Financing a Self-Storage Facility
Investors have many options when it comes to financing the purchase, renovation, or construction of a self-storage property. In fact, some of the most popular self-storage loan options include traditional bank financing, CMBS, and life company loans — not to mention Small Business Administration financing options like SBA 7a loans for commercial real estate and SBA 504 loans.
Self Storage Financing Eligibility Criteria
Self-storage lenders often place a heavy focus on the financial performance (or potential financial performance) of a facility — with the value of the real estate, the state of the local market, and the credit profile of the borrower receiving particular scrutiny.
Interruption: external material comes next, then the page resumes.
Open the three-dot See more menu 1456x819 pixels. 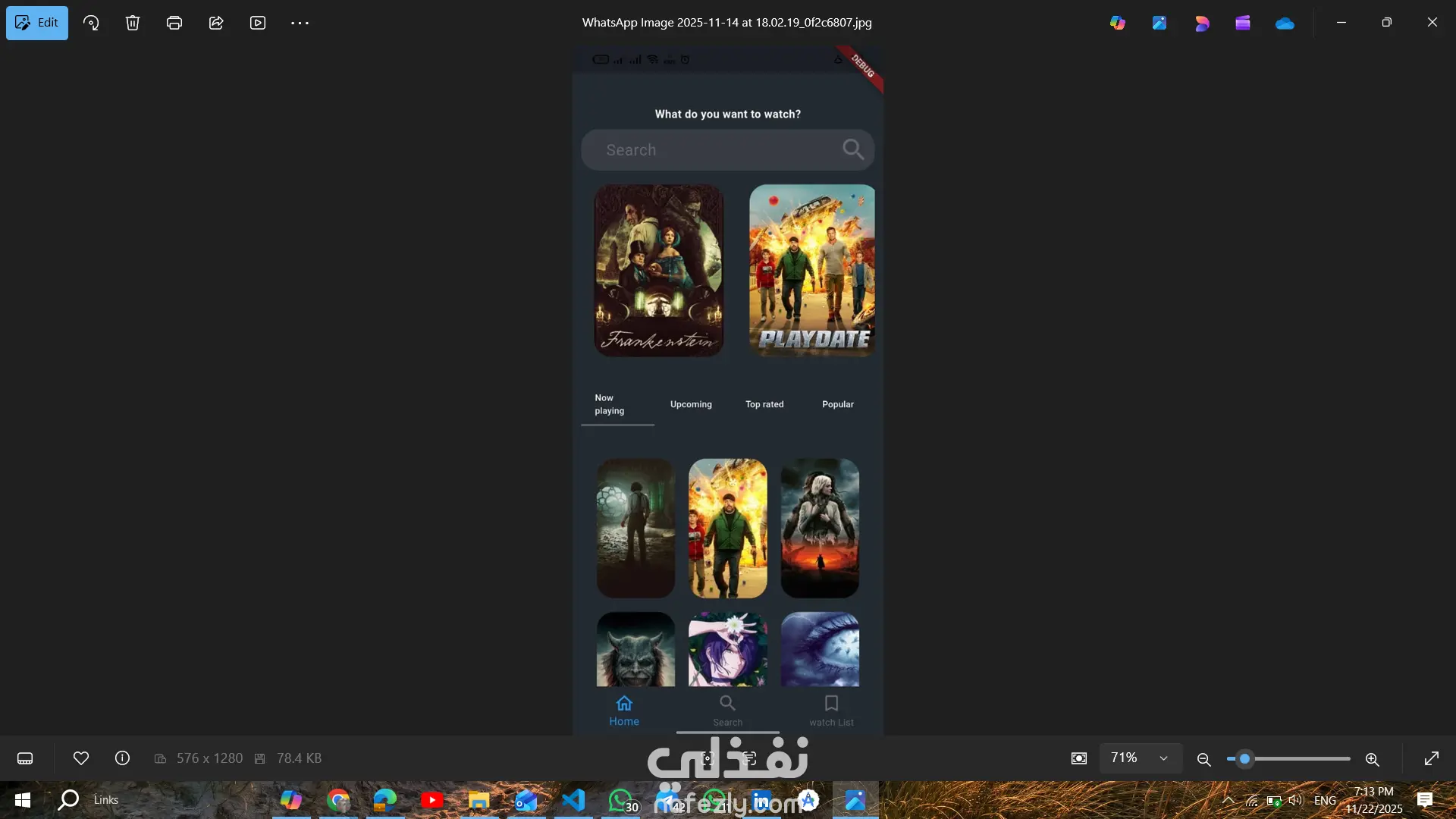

With such a large range of financing options available, there is a ton of flexibility when it comes to what makes a good borrower. If an investor doesn’t fit the requirements of one loan, chances are he may be a good candidate for a different self storage loan. Even so, in most cases, self storage lenders tend to require:
A minimum debt service coverage ratio of 1.20x
15% to 30% down payment
Credit score minimum of 650
No recent bankruptcies, foreclosures, or tax liens within five to seven years of application
Popular Loan Option for the Construction of a Self-Storage Facility
Construction costs for self-storage facilities vary but typically range anywhere from $1 million to $50 million. Many investors choose SBA loans for the new construction of self-storage facilities because they allow all of the construction interest to be financed, and loan terms typically span up to two years. Pending the results of a market study, the SBA will finance up to $5 million per approved borrower. Market studies play an important role in a lender's decision to approve a loan.
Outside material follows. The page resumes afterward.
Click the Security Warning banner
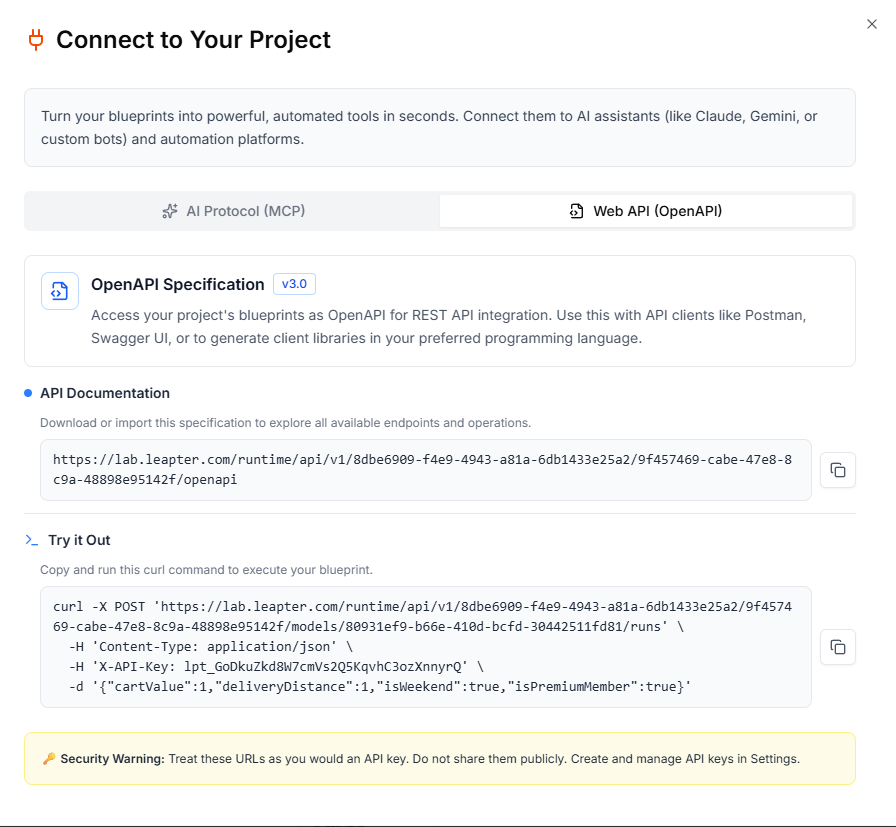 pos(440,758)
Popular Loan Option for Self-Storage Acquisition
For investors looking to finance a self-storage property as a first investment, SBA loans can be an ideal option. That said, many veteran investors turn to CMBS or conduit loans for the acquisition of a self-storage facility. The reasoning is pretty straightforward — CMBS loans offer the ability to lock in relatively low fixed rates for terms of up to 10 years. Additionally, CMBS lenders are usually willing to offer this financing with amortization periods of 25 to 30 years. In many cases, an investor can also get an interest-only period during the initial term of the loan.
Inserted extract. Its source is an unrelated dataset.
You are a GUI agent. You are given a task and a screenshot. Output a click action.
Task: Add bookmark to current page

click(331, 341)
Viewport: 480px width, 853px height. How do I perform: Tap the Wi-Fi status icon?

These benefits can lead to a substantial additional cash flow for the investor — which can play a crucial role in the early performance of a business. To further highlight why conduit financing appeals to veteran investors, CMBS loans are also nonrecourse. Nonrecourse loans insulate the borrower from personal liability.
Popular Loan Options for Self-Storage Renovation
It’s good practice within the industry to keep an existing self-storage facility as modern as possible — after all, owning a well maintained facility with modern features and new equipment is seldom bad for business. Sometimes, business can be so good that existing units must be reconfigured in order to make room for more. In either case, bridge loans are often deployed for the renovation or expansion needs of investors in self storage.
Bridge loans can range from $1 million to $10 million, typically with term lengths between six and 48 months. Bridge financing is normally backed by collateral. A slight disadvantage investors face is that because these loans are short-term arrangements, they frequently come with higher interest rates than longer-term financing options. Bridge loans typically are used as a form of temporary financing until a permanent loan can be obtained.